Die Studie, die an die Prinzipien der Grounded Theory und der qualitativen Inhaltsanalyse angelehnt ist [2], basiert auf drei zeitversetzten Erhebungen vom Herbst 2007 bis zum Frühjahr 2009. Den Ausgangspunkt bildet eine situative Befragung der Probanden. Diese wurden nach dem Teachbackverfahren gebeten, an einem PC zu demonstrieren, was sie tun würden, um eine komplexe historische Fragestellung zu beantworten. Die Anzahl der Probanden lag bei diesem ersten Gespräch bei 41. Die zweite Erhebung war demgegenüber materialgebunden und konzentrierte sich auf die Auswertung von im Unterricht erstellten Wikis zu bestimmten Themen (z.B. Hominisation, Französische Revolution). Insgesamt 135 HTML-Dokumente wurden hier untersucht. Den Abschluss bildete dann wiederum ein Gespräch, bei dem sieben Probanden zu den zuvor erstellten Wikis befragt wurden. Die Probanden stammten insgesamt aus acht Schulklassen der 10. und 12. Jahrgangsstufe (162).
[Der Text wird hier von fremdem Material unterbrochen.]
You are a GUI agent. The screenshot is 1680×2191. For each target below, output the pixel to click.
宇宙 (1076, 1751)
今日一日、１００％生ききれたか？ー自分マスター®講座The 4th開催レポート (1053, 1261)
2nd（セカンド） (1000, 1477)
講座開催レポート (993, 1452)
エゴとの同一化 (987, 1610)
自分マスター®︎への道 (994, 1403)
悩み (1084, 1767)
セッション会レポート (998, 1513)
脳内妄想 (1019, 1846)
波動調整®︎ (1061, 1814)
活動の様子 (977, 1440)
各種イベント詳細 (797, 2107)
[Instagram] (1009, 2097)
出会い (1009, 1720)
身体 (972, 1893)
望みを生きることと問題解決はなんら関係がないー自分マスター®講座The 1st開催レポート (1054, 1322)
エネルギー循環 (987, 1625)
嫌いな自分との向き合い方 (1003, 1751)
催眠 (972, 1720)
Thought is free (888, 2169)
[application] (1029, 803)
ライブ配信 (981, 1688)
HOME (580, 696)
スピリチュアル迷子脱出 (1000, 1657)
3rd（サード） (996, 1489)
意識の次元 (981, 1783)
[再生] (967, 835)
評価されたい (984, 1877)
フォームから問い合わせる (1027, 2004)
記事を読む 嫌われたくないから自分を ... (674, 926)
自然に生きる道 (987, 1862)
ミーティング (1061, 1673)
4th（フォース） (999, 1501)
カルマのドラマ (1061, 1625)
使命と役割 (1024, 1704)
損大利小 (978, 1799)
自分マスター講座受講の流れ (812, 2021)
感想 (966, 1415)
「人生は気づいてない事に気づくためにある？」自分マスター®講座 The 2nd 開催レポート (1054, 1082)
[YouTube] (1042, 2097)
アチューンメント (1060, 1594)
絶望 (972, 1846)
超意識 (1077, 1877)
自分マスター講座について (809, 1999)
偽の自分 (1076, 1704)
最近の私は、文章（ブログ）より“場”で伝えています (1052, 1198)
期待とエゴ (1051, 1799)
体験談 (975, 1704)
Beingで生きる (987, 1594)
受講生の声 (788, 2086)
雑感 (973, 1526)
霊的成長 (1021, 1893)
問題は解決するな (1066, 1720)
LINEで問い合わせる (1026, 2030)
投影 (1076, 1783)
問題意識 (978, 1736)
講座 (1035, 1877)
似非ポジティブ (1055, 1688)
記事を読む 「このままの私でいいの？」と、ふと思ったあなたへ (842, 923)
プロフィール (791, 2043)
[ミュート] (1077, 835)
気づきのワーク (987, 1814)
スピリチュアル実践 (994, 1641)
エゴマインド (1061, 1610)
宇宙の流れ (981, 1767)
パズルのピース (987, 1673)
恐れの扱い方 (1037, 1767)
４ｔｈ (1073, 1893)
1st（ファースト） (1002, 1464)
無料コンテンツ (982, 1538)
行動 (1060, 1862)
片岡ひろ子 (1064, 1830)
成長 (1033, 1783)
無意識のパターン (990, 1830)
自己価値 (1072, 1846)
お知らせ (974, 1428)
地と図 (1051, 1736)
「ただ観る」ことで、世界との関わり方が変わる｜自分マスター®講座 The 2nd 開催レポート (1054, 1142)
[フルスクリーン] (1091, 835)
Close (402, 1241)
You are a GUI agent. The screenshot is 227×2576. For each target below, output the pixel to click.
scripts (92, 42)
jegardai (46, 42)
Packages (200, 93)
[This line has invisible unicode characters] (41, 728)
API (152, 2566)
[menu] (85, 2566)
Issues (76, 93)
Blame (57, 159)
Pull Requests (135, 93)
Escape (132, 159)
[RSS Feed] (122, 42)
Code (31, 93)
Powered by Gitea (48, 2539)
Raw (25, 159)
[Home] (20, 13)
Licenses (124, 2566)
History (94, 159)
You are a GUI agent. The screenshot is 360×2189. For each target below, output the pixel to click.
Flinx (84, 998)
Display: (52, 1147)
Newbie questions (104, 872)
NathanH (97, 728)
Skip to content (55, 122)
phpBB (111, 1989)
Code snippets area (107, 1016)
Wie Hodel selbst schreibt, waren die Ergebnisse ernüchternd, da sie seine Vorannahmen nur bestätigten: Die Schülerinnen und Schüler nutzten - bis auf zwei Ausnahmen - keine fachlichen Portale zur Recherche, sondern durchgängig Google und Wikipedia. Das Nutzungsverhalten zeigte nahezu keine Varianz: Geschlecht, Alter, Herkunft und Computeraffinität entschieden nicht darüber, wie die Suchabläufe organisiert wurden. Das erste Fazit lautete dementsprechend, dass die Daten keinen "Anhaltspunkt für eine analytische Erschließung jenseits des Offensichtlichen" boten (171). Dennoch beschreibt der Autor diese Ergebnisse detailliert und versucht auf den folgenden 160 Seiten dem erhobenen Material interpretativ Erkenntnisse abzugewinnen. Durchaus interessant und damit ein zentrales Ergebnis der Arbeit ist die Auswertung des Suchverlaufs. Sichtbar wurde hier, dass keine Triftigkeitsprüfung der Internetseiten anhand von fachwissenschaftlichen Methoden stattfindet. Stattdessen werden sich wiederholende und übereinstimmende Inhalte als wahr und richtig akzeptiert, Widersprüche hingegen ignoriert. Hodel vermutet, dass hier zusätzlich das Vorwissen als Filter funktioniert, der Unbekanntes und Unverständliches ausblendet. Er zieht dann die nachvollziehbare Schlussfolgerung, dass Schülerinnen und Schüler nach einem "positivistischen Konzept der Geschichte agieren, wonach eine richtige Version existiert" (227). Neben diesem Ergebnis erscheint die Auseinandersetzung mit den Werturteilen der Schülerinnen und Schüler in den erstellten Wikis dagegen wenig ergiebig: "Dieser Befund führt zu der Annahme, dass Formulierungen in der ersten Person Singular auf persönliche Einschätzungen und Werturteile hinweisen können" (262).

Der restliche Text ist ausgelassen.